15. I will not give medications, take vital signs, provide any type of direct patient care or leave the hospital to run errands for patients or associates. I understand that the person in charge of my department or floor is responsible for the section, and I am under his or her supervision. When in doubt as to any procedure, I will consult the supervisor and let him or her take the responsibility.
16. I understand that the following places are off-limits to volunteers: Isolation Rooms, Operating Rooms, Delivery Rooms and the Morgue.
17. By agreeing to become a volunteer, I have made a commitment to provide a service of both my time and ability.

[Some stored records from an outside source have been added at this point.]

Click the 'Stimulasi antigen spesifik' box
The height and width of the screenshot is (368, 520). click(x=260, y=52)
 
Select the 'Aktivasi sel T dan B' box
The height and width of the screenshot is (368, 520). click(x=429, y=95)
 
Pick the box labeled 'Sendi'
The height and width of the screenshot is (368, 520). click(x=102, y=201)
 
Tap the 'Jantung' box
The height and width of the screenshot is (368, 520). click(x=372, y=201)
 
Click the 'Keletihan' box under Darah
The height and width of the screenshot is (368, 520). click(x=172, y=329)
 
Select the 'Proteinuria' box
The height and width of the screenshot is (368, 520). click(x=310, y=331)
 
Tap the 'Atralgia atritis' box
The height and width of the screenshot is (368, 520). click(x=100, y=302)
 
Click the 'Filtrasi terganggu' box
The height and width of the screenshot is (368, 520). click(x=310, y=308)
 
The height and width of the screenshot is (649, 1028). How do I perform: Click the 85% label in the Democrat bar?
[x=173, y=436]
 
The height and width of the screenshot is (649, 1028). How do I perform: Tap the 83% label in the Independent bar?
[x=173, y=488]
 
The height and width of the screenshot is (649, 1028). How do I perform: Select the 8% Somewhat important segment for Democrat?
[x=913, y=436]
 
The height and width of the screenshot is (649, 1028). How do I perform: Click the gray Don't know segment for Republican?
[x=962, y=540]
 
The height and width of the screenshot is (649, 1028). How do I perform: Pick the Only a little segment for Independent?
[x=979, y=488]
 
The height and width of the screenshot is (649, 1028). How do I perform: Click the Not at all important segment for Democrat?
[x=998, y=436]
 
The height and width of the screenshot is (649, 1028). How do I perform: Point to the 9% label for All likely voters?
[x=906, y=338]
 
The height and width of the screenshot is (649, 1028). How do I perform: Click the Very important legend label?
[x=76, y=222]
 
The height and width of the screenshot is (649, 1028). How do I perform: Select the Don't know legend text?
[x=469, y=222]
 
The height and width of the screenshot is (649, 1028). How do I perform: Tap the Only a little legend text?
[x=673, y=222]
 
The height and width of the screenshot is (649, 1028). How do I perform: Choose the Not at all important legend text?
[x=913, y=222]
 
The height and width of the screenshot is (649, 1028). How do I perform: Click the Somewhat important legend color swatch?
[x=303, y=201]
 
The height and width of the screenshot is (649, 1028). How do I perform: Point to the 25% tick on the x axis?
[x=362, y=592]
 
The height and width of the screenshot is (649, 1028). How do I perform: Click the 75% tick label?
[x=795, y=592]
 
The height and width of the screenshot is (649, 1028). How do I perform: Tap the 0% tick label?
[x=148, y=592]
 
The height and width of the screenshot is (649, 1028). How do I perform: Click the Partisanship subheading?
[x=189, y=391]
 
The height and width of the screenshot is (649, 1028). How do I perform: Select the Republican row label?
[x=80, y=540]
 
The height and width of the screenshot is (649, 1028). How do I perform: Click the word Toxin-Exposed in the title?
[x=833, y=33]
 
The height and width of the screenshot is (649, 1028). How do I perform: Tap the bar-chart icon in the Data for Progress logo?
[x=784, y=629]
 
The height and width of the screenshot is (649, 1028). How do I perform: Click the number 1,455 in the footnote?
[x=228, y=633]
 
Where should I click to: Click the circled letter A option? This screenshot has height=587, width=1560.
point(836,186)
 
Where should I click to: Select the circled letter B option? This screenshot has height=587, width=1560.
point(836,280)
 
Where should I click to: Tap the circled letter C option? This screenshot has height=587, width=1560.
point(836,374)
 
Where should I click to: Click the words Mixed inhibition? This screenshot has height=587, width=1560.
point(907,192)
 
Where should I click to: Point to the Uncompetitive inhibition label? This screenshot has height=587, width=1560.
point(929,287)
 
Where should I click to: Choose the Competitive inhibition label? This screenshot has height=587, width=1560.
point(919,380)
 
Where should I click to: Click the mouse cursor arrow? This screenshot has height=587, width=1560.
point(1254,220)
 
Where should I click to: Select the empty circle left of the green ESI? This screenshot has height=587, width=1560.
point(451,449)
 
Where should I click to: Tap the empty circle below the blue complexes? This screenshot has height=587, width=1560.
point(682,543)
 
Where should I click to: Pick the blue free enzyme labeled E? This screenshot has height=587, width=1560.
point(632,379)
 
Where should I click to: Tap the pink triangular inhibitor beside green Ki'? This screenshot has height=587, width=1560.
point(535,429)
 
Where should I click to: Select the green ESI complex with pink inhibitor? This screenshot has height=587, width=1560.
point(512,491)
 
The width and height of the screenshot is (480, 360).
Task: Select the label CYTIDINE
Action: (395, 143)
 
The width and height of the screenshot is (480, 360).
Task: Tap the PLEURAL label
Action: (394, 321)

I shall fulfill my commitment to volunteer three months for a minimum of 100 hours at The University Medical Center by completing all assignments I accept.
18. As a volunteer, I am eligible to receive a permit to park my vehicle in the employee garage at no cost. This permit is the property of the University Medical Center and may be revoked at any time if abuses of this privilege are reported to the Supervisor of Volunteer Services. I understand that my accumulated hours of service will not translate to Internship or Externship hours.
19. As a volunteer, I may be subject to drug and alcohol testing when a Supervisor or other observers reasonably suspect the individual under the influence.
20. I understand the Volunteer Services Department reserves the right to terminate my volunteer status as a result of:
- Failure to comply with the policies and procedures of the hospital.
- Absence without prior notification.
- Unsatisfactory attitude, work or appearance; or
- Any other circumstances which, in the judgment of the Volunteer Representative, would make my continued service as a volunteer contrary to the best interest of the hospital.
I have read the above guidelines, I will abide by them.
BY YOU CHECKING THE "I AGREE" CHECKBOX, YOU INDICATE YOUR APPROVAL FOR US TO CHECK REFERENCES AND CONTACT YOUR PHYSICIAN TO DETERMINE IF YOU ARE ABLE TO PERFORM THE DUTIES OF THE VOLUNTEER POSTION YOU HAVE APPLIED FOR IN A REASONABLE AND SAFE MANNER.
THE ORGNIZATION IS NOT OBLIGATED TO PROVIDE A PLACEMENT, NOR ARE YOU OBLIGATED TO ACCEPT THE POSITION OFFERED.
OPPORTUNITIES FOR VOLUNTEERS ARE PROVIDED WITHOUT REGARD TO RELIGION, CREED, RACE, NATIONAL ORIGIN, AGE OR SEX.
Please indicate your consent by clicking on the 'I agree' checkbox.